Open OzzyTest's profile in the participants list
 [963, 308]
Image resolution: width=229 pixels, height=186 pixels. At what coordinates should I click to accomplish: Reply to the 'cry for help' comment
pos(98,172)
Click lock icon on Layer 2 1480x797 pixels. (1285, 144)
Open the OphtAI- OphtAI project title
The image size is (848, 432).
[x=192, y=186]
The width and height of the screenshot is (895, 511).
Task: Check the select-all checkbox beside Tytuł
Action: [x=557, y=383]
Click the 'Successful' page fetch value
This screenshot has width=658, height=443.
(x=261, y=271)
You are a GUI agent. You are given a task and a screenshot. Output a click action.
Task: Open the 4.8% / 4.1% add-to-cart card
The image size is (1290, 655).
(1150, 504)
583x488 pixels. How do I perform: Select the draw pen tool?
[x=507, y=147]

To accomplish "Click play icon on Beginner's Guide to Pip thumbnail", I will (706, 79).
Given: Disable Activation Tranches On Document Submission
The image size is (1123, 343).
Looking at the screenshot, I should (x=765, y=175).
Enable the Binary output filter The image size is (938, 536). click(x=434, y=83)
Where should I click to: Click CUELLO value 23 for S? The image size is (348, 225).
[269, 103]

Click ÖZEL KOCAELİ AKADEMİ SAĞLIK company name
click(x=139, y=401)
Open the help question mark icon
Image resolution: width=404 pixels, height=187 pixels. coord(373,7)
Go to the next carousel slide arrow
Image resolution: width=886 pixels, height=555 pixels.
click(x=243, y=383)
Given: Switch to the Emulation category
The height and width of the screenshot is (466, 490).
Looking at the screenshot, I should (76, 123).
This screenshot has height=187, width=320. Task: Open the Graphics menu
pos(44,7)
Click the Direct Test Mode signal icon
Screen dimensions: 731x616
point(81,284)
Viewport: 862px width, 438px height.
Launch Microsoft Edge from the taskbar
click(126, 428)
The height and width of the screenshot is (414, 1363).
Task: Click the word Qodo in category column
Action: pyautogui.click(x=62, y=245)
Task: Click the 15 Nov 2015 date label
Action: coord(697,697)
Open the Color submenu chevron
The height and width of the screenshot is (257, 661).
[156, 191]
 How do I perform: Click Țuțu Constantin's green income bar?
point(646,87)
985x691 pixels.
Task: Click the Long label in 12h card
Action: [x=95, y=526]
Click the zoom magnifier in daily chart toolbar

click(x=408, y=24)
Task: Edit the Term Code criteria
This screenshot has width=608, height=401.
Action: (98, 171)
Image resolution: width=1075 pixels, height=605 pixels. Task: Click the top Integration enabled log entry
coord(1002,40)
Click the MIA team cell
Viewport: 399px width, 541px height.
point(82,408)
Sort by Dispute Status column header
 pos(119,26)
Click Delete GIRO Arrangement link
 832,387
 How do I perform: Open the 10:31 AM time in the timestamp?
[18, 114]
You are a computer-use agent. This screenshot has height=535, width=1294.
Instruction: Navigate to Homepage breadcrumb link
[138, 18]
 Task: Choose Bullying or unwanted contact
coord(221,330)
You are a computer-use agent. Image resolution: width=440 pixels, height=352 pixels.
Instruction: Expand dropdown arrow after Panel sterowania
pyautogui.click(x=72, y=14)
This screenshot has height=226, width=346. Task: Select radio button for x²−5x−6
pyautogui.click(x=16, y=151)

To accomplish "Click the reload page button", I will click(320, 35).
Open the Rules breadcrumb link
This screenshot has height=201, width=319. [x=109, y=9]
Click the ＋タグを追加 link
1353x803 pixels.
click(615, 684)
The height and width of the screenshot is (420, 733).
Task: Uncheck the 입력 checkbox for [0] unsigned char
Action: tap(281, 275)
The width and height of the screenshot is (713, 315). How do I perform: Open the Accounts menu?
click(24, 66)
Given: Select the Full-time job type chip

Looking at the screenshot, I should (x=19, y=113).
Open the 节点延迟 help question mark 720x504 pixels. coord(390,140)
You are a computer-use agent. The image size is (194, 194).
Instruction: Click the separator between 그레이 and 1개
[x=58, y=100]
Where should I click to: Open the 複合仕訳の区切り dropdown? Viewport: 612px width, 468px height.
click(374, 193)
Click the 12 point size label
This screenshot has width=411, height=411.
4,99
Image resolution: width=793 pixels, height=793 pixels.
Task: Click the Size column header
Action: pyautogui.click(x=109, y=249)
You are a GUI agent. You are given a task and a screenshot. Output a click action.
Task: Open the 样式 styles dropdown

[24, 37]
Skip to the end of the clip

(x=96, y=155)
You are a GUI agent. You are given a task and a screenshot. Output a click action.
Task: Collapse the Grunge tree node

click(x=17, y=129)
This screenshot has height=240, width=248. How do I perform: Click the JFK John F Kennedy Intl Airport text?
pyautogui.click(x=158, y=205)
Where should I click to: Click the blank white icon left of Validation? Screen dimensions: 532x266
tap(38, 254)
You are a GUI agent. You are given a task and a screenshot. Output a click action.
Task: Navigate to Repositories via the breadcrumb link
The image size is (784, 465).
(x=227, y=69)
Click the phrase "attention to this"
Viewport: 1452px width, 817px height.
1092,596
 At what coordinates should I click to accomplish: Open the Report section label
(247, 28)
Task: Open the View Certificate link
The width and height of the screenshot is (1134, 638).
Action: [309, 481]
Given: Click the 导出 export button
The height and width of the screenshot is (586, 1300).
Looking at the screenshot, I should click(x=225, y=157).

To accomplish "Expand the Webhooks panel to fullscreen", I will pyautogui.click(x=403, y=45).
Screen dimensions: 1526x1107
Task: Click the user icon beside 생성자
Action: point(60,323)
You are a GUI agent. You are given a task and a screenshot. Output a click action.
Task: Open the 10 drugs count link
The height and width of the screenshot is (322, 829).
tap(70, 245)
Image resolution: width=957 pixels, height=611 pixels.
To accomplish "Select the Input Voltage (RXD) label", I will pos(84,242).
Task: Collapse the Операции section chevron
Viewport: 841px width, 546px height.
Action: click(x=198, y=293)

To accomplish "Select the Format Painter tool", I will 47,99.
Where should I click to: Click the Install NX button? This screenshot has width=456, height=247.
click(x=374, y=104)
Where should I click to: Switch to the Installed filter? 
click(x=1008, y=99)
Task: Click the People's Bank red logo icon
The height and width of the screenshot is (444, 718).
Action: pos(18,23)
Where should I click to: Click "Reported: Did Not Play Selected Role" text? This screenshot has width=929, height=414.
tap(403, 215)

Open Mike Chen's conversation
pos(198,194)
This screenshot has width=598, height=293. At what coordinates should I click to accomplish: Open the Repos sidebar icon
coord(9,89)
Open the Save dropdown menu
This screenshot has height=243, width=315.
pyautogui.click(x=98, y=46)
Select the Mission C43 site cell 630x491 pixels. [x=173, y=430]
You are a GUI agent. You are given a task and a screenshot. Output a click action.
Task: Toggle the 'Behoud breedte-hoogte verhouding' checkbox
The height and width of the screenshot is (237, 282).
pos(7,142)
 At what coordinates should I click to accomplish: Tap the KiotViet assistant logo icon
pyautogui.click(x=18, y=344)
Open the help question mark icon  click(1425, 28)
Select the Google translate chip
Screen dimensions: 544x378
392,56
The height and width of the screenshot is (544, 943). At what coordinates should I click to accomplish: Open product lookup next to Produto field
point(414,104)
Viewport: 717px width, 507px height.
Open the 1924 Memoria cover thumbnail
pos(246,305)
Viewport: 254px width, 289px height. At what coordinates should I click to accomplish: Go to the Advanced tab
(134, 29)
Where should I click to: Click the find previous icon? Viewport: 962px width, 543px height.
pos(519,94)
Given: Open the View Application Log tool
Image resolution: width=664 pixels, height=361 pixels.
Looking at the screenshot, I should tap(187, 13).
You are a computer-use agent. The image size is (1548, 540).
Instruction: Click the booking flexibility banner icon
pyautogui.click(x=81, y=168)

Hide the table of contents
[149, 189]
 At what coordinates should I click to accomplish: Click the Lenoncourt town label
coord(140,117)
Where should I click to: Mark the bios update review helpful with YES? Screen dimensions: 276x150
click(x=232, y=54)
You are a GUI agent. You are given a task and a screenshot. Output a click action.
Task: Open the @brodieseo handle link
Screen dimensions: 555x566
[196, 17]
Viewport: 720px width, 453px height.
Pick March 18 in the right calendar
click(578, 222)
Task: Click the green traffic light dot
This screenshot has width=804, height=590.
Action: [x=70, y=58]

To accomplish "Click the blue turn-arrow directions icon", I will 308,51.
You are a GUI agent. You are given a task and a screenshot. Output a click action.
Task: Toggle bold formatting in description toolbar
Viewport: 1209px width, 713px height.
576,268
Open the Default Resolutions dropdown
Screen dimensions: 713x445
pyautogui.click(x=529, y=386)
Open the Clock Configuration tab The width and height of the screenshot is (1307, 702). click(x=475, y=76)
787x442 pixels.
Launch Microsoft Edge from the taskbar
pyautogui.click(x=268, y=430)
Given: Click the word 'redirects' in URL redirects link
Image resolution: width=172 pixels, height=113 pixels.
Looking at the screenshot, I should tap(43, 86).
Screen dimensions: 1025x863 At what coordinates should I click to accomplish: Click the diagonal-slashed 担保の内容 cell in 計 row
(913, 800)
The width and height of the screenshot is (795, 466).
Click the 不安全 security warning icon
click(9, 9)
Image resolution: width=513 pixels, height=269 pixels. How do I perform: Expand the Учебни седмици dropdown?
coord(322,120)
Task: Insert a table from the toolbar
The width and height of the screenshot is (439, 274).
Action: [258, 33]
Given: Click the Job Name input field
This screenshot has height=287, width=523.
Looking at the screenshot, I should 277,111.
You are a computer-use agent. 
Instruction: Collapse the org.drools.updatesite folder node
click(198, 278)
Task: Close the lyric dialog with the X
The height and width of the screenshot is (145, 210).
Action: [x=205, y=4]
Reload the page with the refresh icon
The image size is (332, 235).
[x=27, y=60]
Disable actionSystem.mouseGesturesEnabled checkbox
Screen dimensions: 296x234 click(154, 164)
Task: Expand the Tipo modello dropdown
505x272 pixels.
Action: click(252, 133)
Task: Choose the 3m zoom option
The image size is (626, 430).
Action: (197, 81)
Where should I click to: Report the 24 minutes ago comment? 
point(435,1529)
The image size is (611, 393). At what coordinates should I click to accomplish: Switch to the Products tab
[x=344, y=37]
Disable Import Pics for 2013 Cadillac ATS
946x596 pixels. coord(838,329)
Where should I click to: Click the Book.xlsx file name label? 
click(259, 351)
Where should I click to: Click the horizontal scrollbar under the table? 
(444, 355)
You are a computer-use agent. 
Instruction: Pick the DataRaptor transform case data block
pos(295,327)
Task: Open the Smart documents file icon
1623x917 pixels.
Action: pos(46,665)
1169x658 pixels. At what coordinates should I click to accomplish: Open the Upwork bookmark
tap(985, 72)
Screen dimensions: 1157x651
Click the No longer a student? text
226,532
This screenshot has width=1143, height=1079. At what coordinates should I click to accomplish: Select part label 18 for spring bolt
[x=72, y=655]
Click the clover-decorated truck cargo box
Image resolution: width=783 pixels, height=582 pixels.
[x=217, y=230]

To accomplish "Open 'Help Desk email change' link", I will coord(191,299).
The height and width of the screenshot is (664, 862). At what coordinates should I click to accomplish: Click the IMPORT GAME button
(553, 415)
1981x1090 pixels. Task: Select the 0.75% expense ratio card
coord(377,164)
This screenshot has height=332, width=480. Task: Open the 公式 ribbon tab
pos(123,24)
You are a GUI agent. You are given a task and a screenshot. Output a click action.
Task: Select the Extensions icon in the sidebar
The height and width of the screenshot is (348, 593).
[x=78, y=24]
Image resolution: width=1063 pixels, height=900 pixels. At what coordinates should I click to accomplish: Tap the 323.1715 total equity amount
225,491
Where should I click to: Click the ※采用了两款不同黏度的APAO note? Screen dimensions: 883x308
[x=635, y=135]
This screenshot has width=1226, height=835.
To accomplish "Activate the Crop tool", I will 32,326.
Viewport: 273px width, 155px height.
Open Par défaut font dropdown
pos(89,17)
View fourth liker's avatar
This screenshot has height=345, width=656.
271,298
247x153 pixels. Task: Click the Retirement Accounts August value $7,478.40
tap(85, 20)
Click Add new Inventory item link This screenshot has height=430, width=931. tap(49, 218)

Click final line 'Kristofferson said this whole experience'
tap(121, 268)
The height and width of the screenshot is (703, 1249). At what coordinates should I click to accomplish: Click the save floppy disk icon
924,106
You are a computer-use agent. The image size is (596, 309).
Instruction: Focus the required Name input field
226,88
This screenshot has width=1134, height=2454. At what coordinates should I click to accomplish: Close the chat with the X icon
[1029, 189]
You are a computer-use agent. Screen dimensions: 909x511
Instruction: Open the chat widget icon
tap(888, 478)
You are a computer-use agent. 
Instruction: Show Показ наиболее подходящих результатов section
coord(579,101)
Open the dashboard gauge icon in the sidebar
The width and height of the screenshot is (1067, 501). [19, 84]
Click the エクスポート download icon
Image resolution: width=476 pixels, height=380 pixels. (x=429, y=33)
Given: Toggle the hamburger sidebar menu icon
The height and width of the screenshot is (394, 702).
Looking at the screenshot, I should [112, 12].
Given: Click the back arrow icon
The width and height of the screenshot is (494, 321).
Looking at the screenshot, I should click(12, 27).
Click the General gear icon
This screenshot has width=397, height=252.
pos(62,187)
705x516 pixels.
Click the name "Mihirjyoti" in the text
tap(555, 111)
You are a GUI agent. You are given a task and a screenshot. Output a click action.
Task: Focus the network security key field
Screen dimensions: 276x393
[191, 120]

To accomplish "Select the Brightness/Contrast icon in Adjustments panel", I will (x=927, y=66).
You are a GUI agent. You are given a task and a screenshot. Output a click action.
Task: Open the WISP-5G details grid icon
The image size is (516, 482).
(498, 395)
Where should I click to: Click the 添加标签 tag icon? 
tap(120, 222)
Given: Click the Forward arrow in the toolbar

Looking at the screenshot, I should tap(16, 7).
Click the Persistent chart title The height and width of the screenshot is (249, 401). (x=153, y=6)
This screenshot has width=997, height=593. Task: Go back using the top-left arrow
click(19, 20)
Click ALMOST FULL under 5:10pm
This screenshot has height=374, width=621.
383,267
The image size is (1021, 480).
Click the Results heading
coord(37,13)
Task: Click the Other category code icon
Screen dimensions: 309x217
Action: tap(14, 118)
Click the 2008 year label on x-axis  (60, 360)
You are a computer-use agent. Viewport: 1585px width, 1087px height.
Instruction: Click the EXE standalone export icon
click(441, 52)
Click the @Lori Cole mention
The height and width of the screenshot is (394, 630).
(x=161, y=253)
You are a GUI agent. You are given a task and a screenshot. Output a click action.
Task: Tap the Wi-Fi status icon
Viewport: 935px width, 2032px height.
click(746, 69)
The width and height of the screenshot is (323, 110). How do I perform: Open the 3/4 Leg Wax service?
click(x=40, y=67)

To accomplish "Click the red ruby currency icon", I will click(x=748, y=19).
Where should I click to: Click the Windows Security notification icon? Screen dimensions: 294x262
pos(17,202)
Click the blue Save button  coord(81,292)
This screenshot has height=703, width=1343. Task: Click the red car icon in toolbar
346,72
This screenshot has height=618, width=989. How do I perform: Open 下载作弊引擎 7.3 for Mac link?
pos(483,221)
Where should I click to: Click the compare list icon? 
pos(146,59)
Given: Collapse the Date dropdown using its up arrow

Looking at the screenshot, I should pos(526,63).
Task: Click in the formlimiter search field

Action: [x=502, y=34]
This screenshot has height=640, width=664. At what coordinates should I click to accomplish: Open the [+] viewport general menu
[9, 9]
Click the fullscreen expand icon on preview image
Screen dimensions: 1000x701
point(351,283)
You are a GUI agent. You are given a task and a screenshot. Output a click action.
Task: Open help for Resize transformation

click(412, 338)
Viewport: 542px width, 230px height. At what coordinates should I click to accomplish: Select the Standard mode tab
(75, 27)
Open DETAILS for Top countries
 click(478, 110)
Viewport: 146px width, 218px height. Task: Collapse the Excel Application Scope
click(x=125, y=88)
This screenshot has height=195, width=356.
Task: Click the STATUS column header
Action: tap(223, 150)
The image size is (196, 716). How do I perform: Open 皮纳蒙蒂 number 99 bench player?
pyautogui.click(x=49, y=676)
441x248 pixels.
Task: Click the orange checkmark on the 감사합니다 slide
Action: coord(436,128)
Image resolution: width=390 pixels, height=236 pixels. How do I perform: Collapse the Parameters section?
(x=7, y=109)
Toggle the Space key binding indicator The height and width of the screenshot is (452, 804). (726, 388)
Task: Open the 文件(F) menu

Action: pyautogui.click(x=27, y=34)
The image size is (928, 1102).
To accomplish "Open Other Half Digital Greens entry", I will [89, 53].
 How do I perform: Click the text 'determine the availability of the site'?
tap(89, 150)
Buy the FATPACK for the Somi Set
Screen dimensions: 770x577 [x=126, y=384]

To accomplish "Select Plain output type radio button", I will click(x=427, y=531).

**REQUIREMENT**
Go through the data, and copy each line in which the word "Other" appears.

**EXPECTED OUTPUT**
Task: Click the Other category code icon
To accomplish "Open Other Half Digital Greens entry", I will [89, 53].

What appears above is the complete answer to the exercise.